The story should also remind us that the aspirations of most political parties – even those on the Left – are considerably less heroic when revolution is not in the air. In a capitalist society, under “normal” circumstances, the preoccupations of parliamentary parties are all about maximising their vote at the next election; securing more seats that their rivals; amassing sufficient funds; seeking out friendly journalists; and making themselves more electable by keeping the party’s radical elements under strict control.
 
It is absolutely pointless for non-parliamentary “revolutionaries” to wail about this state of affairs. Because behaving in any other way, under “normal” capitalist conditions, has been proved, over and over again, to be utterly self-defeating.
 
Which is why Andrew Little, as Leader of the Opposition, used the opportunity provided by Prime Minister John Key to humiliate and alienate the Greens. Rather than invite Metiria Turei to take Russel Norman’s place on the Intelligence and Security Committee of Parliament, Little nominated his colleague, David Shearer, to join him in over-seeing the work of the Security Intelligence Service and the Government Communications Security Bureau.
 
In the current political climate, Little is acutely aware that Labour’s close association with the Greens is a big political loser.
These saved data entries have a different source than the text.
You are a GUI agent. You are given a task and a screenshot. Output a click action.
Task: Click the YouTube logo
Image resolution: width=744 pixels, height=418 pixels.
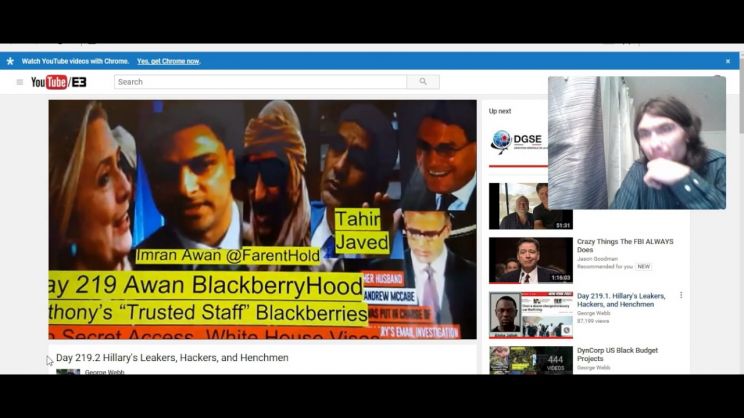[58, 82]
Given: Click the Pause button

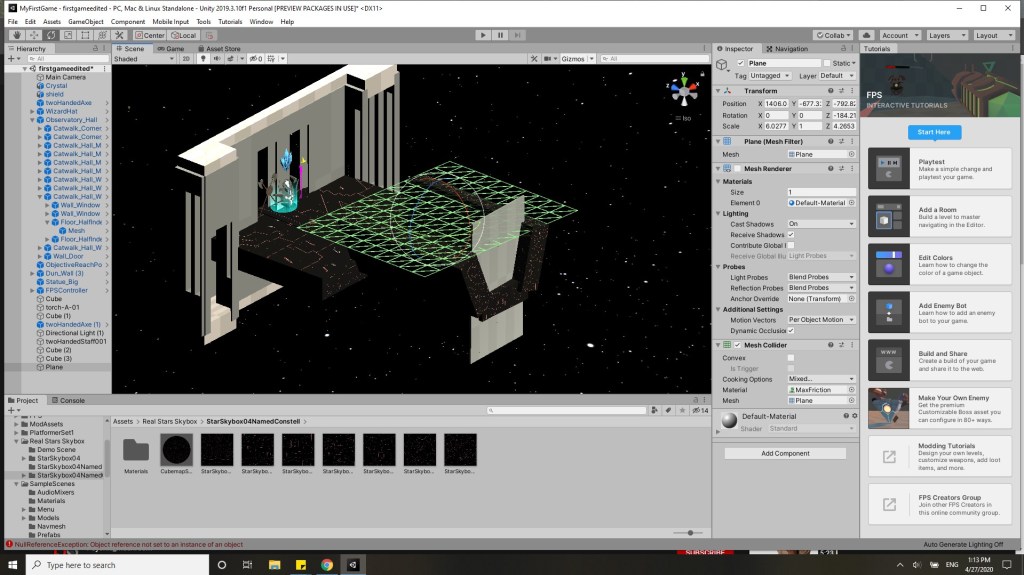Looking at the screenshot, I should pyautogui.click(x=500, y=35).
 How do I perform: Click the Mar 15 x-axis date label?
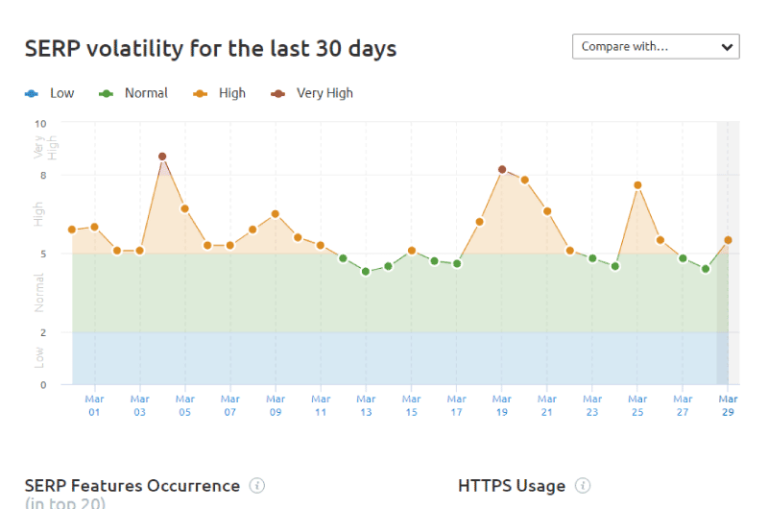pyautogui.click(x=411, y=405)
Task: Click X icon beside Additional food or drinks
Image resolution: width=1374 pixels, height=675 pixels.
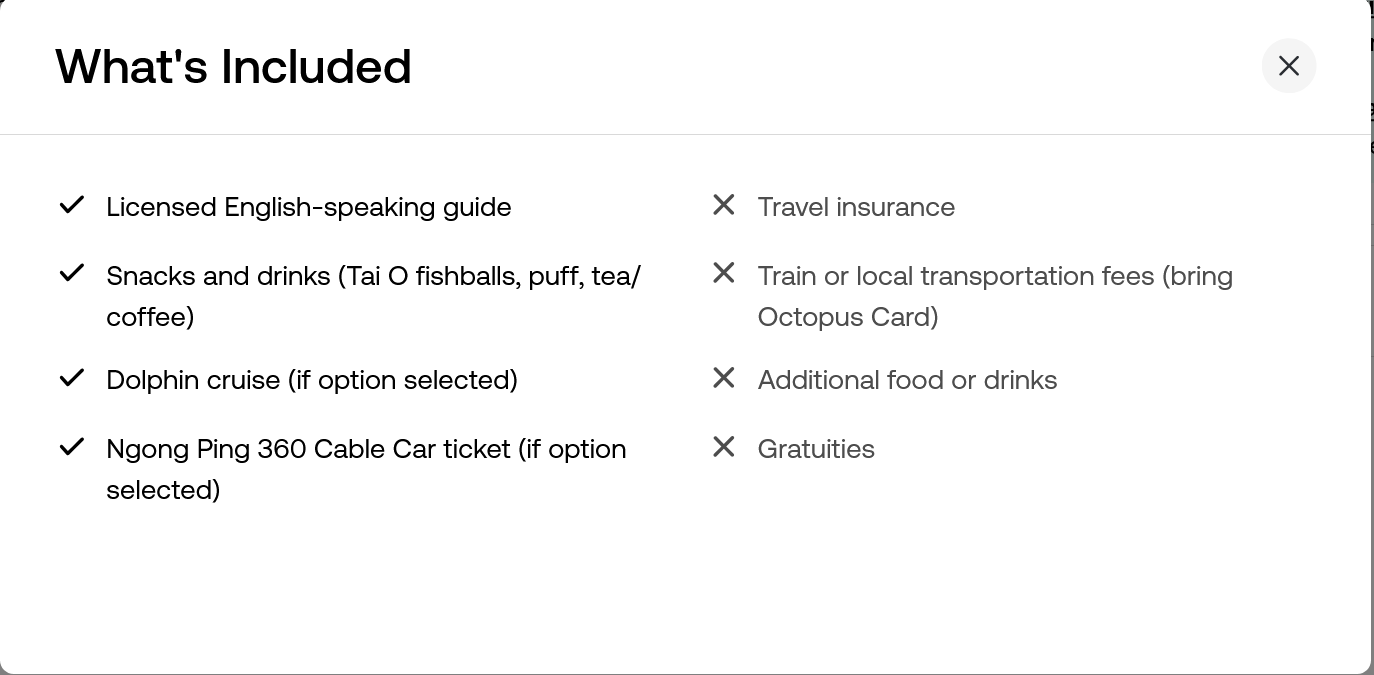Action: point(724,378)
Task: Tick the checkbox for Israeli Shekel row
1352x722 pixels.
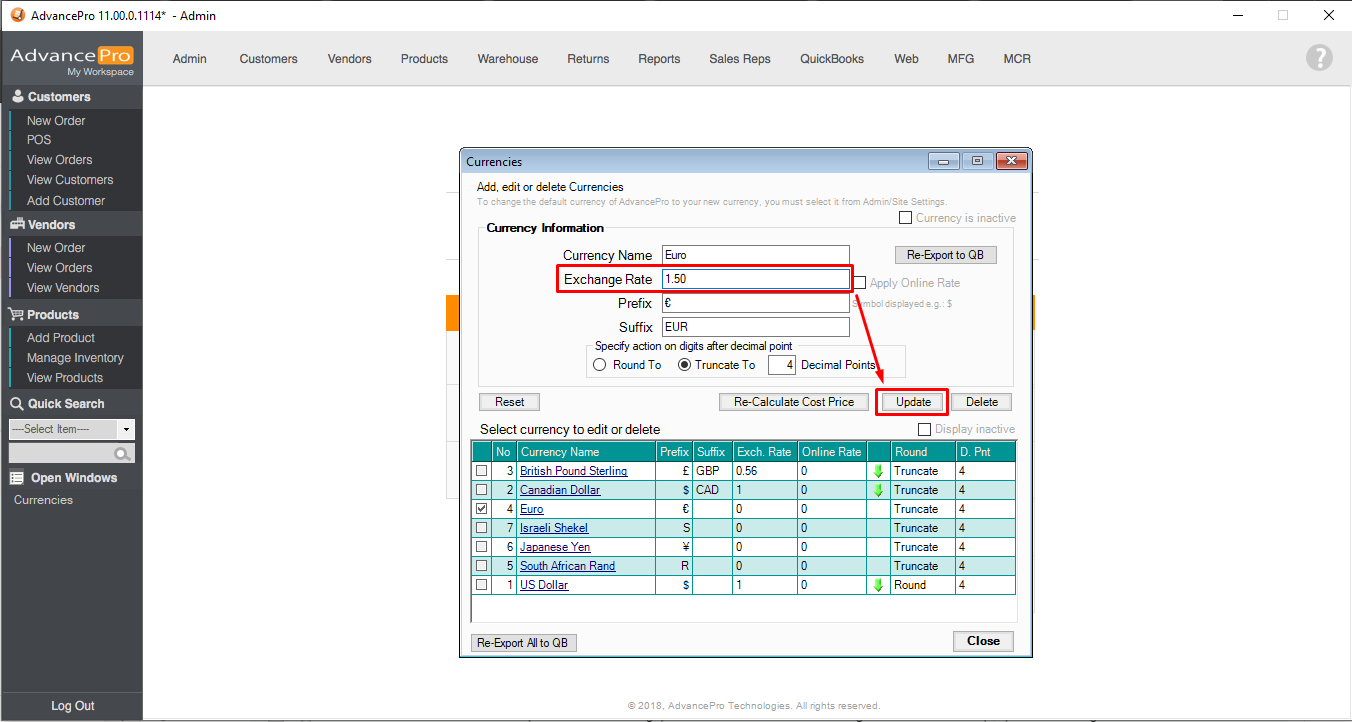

Too many people who would like to vote Labour are declining to do so because they fear the influence of the Greens within what all the polls tell them would be a coalition government of the centre-left. It is one of the reasons why so many Labour supporters split their votes. They are happy to give their electorate vote to the Labour candidate, so long as, by party-voting National, they can keep the Greens out of government.
 
Clearly, by so publicly mistreating the Greens, Little hopes to convince potential Labour voters that his party is no longer willing to be lumped-in with Green “extremism”. His message is clear: in any future coalition government the Greens will serve on Labour’s terms – or not at all.
 
The Greens, having digested this latest helping of dead rat from their Labour “friends”, should ask themselves (one more time, and with feeling!) how the job of being Labour’s left-wing conscience is working out. Has the strategy of locating the Green Party to the left of the empty ideological husk that Labour has become been a good thing or a bad thing in terms of advancing the Green agenda? If it’s been a bad thing (and Lord knows, after 15 years in the wilderness, it’s hard to characterise it any other way!) might it not be time to consider a new strategy? One in which the slogan “Neither left, nor right, but in front!” is fleshed out programmatically in a way that leaves the Green’s parliamentary caucus open to offers from both sides of the political spectrum?
 
It took a world war and almost complete internal collapse to propel the Bolsheviks into the job of effecting the revolutionary changes demanded by the Russian people. As climate change begins to bite, and the planet’s carrying capacity is exceeded once, twice, three times over; what sort of party will find its membership exploding? Will it be the mean-spirited party of an attenuated social democracy? The party of discredited neoliberal extremism? Or, will it be the party which, like Lenin’s Bolsheviks, has never ceased telling anyone who would listen that this day would come?
 
This essay was originally posted on The Daily Blog of Wednesday, 18 February 2015.

13 comments:

  1. Labour cannot form Government without the Greens, full stop. Rather like how Helen Clark and Jim Anderton realised that the only way to win was to form a Labour-Alliance partnership in the run-up to 1999. People in 1999 knew the Alliance would be in power, yet they voted Labour anyway.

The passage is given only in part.